Collected data entries:

########

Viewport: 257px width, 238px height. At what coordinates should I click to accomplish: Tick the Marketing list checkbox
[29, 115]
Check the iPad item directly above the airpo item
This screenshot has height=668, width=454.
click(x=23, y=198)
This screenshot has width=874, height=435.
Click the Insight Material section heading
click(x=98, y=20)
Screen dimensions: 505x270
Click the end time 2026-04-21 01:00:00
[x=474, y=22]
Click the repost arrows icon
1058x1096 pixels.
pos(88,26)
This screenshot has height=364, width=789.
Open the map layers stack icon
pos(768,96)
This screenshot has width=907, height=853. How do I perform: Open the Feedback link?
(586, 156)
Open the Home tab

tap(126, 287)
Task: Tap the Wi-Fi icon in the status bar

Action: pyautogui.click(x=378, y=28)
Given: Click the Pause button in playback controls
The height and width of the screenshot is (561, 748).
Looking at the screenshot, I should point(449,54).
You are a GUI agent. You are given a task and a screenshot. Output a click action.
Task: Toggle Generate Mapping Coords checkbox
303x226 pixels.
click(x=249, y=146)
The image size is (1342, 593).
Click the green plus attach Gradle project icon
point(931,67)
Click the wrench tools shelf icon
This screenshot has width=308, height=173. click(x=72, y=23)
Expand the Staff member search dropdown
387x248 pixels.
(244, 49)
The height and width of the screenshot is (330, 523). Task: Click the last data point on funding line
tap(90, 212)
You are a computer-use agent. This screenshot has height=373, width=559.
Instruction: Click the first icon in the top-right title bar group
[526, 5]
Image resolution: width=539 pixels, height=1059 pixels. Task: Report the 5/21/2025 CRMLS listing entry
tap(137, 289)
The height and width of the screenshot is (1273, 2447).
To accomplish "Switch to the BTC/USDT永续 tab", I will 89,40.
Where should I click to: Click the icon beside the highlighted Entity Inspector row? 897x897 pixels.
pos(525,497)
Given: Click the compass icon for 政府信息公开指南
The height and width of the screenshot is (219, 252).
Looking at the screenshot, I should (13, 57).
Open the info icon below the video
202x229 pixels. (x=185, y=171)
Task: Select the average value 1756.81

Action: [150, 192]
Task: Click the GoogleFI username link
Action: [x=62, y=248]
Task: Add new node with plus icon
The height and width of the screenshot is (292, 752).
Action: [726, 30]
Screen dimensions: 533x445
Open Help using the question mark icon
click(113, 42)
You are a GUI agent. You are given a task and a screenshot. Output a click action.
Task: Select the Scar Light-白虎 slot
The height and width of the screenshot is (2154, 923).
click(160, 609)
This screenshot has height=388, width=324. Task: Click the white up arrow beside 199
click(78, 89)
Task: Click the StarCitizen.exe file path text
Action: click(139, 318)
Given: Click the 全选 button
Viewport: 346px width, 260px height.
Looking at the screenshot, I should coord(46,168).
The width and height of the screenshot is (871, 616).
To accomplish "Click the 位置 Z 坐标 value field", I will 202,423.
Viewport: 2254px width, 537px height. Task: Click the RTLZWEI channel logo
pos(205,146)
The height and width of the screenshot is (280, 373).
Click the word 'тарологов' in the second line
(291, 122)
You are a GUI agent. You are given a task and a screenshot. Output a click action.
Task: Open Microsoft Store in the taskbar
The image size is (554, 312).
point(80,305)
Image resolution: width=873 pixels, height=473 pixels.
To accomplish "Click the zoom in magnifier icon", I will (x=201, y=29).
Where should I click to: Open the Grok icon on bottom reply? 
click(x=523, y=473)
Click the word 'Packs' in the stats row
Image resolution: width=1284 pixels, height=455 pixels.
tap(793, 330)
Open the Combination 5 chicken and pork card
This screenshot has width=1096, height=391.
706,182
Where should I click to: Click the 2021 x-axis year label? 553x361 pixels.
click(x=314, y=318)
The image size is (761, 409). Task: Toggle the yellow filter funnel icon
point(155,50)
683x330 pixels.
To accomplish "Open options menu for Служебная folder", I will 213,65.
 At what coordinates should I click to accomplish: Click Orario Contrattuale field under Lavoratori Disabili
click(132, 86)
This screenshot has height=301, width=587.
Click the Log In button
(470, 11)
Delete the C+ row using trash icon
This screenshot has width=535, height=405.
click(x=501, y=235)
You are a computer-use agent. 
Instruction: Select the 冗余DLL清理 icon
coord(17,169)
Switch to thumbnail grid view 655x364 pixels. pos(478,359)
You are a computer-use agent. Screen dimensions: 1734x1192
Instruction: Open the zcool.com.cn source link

########

In the entries above, please find the line with "Screen dimensions: 505x270" and the line with "The height and width of the screenshot is (1273, 2447).", then write out exactly those two lines and every line between them, and nothing more.

Screen dimensions: 505x270
Click the end time 2026-04-21 01:00:00
[x=474, y=22]
Click the repost arrows icon
1058x1096 pixels.
pos(88,26)
This screenshot has height=364, width=789.
Open the map layers stack icon
pos(768,96)
This screenshot has width=907, height=853. How do I perform: Open the Feedback link?
(586, 156)
Open the Home tab

tap(126, 287)
Task: Tap the Wi-Fi icon in the status bar

Action: pyautogui.click(x=378, y=28)
Given: Click the Pause button in playback controls
The height and width of the screenshot is (561, 748).
Looking at the screenshot, I should point(449,54).
You are a GUI agent. You are given a task and a screenshot. Output a click action.
Task: Toggle Generate Mapping Coords checkbox
303x226 pixels.
click(x=249, y=146)
The image size is (1342, 593).
Click the green plus attach Gradle project icon
point(931,67)
Click the wrench tools shelf icon
This screenshot has width=308, height=173. click(x=72, y=23)
Expand the Staff member search dropdown
387x248 pixels.
(244, 49)
The height and width of the screenshot is (330, 523). Task: Click the last data point on funding line
tap(90, 212)
You are a computer-use agent. This screenshot has height=373, width=559.
Instruction: Click the first icon in the top-right title bar group
[526, 5]
Image resolution: width=539 pixels, height=1059 pixels. Task: Report the 5/21/2025 CRMLS listing entry
tap(137, 289)
The height and width of the screenshot is (1273, 2447).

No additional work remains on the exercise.